How do you imagine the interior of our cells? Often compared to tiny factories, cells found smart and sophisticated ways to organize their 'interior'. Most biological processes require cells to bring together their 'employees', such as proteins and nucleic acids (like DNA), at the right time. Scientists at the Center for Soft and Living Matter, within the Institute for Basic Science (IBS, South Korea), have explained how liquid-like droplets made of proteins and DNA form in vitro. Currently, there is a huge interest in understanding the molecular mechanisms behind the creation of such droplets, as it is linked to some human diseases, such as amyotrophic lateral sclerosis (ALS). The results, published as a featured article in Biophysical Journal, showed how much the sequence of DNA matters in the formation of such droplets.

In the same way as walls divide a factory into departments, the cell has lipid membranes to divide its space into organelles. However, in the past 10 years, scientists have realized that some cellular compartments that are not enclosed by membranes, also known as membrane-less organelles, behave like dense liquid droplets. A bit like a team of people meeting up in an open space office to carry out a job, these are dynamic assemblies with specific tasks. However, how are these membrane-less organelles assembled, and are they influenced by their content is still unclear.

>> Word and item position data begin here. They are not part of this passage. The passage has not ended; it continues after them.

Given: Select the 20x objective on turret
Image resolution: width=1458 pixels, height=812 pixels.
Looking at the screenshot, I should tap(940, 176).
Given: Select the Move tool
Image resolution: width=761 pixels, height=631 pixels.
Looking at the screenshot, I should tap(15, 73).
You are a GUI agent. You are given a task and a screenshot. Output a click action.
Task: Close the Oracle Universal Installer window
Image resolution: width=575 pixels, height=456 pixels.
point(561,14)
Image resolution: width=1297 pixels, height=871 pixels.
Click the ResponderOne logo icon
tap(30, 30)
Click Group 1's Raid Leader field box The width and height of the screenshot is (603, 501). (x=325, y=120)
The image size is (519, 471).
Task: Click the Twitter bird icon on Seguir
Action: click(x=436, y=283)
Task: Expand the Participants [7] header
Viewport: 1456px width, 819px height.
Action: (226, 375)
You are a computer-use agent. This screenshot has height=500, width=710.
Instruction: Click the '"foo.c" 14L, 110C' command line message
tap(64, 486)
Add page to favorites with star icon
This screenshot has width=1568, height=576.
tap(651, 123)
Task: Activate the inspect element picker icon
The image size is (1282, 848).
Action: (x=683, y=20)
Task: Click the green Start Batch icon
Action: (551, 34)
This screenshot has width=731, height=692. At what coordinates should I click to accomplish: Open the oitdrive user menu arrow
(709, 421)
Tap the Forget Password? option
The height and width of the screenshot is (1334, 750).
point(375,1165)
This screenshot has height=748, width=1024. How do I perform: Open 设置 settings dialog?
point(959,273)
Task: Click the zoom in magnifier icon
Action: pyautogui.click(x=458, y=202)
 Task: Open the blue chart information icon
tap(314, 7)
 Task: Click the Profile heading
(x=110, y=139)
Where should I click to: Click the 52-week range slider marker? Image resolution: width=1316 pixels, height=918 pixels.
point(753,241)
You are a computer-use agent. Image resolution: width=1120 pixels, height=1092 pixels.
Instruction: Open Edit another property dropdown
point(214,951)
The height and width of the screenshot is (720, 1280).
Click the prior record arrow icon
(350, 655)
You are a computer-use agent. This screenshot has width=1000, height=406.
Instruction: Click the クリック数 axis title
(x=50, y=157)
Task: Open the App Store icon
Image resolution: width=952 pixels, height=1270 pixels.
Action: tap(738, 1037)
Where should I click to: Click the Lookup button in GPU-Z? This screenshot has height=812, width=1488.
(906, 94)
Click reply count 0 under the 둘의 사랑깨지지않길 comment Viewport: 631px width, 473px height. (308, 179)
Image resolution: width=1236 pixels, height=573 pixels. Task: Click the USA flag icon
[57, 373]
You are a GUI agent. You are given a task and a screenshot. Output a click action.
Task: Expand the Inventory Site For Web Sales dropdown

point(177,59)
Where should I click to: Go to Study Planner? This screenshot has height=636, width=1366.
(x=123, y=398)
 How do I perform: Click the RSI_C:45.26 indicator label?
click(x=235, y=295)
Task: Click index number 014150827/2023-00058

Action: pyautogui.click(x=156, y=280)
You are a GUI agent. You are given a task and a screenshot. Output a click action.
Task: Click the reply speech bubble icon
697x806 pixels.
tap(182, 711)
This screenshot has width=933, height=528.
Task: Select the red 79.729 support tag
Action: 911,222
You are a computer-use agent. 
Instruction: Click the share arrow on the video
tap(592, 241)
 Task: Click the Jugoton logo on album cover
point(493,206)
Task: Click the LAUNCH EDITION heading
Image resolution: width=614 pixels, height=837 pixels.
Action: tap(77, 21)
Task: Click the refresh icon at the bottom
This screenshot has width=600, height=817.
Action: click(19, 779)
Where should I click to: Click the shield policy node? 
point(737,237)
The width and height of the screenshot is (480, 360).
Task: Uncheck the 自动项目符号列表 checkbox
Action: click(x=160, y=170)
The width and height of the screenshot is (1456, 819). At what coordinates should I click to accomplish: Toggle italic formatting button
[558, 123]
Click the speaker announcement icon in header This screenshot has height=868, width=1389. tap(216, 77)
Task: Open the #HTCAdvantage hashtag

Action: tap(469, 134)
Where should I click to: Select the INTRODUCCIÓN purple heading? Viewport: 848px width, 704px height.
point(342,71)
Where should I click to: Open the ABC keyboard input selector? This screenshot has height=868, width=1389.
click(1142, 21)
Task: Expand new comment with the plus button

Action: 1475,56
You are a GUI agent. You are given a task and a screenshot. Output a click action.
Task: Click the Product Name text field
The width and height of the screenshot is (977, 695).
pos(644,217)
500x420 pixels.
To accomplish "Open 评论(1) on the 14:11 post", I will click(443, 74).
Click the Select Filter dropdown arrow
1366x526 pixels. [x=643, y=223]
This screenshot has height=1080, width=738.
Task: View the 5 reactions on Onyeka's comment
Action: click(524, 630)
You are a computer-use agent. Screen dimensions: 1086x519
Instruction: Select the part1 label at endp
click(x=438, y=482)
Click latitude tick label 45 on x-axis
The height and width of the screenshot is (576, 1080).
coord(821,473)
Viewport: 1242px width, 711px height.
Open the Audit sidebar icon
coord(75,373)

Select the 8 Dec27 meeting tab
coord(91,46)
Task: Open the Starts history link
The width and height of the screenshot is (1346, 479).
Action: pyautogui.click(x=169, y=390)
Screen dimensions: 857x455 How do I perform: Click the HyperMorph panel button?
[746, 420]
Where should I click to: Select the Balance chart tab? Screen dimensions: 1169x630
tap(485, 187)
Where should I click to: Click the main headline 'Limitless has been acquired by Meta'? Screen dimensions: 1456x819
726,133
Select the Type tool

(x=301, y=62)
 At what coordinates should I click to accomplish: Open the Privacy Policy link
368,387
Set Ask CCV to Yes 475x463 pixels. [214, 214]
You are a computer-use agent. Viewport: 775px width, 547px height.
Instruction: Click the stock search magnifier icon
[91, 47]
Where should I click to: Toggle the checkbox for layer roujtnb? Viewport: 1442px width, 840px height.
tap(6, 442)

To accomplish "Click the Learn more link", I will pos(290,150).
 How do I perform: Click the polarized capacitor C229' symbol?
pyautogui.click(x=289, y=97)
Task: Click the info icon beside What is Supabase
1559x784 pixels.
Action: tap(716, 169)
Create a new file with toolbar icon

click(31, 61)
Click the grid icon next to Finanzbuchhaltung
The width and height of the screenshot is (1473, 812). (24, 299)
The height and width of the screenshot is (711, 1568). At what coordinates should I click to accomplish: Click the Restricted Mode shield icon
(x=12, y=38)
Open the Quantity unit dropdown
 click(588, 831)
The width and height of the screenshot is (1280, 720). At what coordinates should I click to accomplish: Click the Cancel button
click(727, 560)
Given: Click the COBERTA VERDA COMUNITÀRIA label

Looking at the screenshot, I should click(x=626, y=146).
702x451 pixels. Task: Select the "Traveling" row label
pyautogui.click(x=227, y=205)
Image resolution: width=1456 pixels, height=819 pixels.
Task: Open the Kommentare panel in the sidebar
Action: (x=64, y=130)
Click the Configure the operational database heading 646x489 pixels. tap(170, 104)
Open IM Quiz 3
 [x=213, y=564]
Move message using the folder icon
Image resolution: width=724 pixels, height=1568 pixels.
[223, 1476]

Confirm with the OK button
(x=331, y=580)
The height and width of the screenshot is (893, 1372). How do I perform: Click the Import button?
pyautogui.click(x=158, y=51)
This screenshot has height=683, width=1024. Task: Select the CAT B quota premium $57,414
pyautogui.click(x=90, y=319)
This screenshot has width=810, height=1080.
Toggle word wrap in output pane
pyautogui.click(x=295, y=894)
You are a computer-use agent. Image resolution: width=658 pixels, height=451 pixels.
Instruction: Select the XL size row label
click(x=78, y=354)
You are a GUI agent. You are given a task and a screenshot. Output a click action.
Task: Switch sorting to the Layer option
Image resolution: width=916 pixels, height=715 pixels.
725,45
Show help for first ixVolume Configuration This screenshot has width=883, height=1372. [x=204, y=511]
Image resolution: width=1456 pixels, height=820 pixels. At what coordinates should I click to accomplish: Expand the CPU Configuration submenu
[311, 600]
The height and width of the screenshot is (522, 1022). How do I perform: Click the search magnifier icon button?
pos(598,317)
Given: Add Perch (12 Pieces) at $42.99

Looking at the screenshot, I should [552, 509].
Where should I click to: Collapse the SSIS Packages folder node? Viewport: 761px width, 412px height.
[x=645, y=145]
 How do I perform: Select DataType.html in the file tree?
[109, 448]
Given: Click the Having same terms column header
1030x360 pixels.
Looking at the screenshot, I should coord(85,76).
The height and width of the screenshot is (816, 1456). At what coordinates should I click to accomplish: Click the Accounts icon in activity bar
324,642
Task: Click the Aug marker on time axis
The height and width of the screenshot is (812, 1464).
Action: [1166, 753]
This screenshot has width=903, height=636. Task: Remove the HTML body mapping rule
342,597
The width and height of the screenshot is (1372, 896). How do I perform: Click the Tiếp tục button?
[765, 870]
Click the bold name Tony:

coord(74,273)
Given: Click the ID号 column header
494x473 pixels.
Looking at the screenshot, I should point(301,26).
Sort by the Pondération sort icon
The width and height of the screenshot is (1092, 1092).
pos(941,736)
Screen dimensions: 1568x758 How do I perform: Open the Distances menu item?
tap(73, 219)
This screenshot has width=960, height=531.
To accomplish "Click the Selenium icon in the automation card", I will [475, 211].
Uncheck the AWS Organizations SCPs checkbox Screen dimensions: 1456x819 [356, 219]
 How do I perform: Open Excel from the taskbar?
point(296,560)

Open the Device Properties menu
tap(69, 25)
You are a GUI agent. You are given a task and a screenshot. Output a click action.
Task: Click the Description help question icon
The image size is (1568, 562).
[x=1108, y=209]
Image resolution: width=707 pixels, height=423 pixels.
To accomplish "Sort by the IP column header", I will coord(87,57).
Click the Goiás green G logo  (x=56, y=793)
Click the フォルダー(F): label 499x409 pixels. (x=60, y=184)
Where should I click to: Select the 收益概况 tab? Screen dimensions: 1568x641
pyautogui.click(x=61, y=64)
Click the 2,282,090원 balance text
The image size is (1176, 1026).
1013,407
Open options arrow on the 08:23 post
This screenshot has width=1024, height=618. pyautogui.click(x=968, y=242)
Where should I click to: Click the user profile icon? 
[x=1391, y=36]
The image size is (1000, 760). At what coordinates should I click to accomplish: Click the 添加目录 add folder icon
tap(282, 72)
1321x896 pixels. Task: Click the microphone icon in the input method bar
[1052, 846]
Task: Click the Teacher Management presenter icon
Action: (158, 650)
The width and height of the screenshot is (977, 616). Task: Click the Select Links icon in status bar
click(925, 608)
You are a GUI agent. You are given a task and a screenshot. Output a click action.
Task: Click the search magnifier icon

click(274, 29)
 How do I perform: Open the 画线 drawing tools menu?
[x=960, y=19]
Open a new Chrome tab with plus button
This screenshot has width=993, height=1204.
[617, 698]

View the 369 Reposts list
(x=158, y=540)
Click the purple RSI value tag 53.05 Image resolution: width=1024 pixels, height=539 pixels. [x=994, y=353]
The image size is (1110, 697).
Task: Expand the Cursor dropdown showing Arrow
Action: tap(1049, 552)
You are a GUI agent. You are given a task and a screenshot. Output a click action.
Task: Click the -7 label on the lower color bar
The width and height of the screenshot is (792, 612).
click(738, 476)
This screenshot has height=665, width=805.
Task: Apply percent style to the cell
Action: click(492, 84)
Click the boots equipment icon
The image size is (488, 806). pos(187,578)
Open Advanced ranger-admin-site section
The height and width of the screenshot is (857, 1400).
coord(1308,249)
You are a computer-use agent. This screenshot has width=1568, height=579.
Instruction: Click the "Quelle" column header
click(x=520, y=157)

To answer some of these questions, IBS scientists tested how different sequences of DNA form droplets with a simple protein made from a single repeating amino-acid; lysine (poly-L-lysine). The two have opposite charges so they attract each other, but are still able to remain in solution.

The IBS team compared double- and single-stranded DNA. Double-stranded DNA is twisted into a helix like a spiral staircase. Each step of the staircase is made by two bonded nucleotides: adenosine with thymidine (A-T) and guanine with cytosine (G-C). Because of its helix structure, double-stranded DNA is quite stiff, and is often modeled as a rigid rod. In contrast, single-stranded DNA – half of the staircase in the vertical direction, with unpaired nucleotides – is more flexible.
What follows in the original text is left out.